Saved data entries
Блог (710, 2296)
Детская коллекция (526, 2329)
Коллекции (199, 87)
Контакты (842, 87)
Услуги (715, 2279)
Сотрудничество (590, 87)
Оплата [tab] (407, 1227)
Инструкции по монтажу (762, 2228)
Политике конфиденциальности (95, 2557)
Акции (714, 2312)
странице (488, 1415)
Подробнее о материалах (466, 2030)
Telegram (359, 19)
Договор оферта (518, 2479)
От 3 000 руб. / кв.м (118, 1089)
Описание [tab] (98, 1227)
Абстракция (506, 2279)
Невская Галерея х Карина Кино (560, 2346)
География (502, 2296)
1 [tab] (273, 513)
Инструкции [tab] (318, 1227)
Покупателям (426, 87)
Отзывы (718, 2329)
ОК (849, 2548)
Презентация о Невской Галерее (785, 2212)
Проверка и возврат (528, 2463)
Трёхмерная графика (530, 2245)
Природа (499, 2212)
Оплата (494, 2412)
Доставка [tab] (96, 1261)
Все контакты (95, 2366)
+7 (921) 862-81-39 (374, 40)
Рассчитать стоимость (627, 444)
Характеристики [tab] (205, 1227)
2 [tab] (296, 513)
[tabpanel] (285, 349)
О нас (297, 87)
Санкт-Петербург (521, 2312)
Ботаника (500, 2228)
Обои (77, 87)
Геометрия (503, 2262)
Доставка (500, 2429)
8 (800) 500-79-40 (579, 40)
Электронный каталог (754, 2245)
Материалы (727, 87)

==

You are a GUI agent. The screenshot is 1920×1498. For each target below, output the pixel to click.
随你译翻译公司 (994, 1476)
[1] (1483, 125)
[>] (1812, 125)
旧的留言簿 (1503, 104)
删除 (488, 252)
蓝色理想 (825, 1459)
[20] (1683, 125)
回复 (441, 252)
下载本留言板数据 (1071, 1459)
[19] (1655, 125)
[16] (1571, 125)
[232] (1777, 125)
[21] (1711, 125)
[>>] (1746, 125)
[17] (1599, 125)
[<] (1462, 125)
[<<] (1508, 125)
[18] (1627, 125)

→ **Action item**
Only one number is expected: the count of lines above that contain the string "Инструкции".

→ **Answer space**
2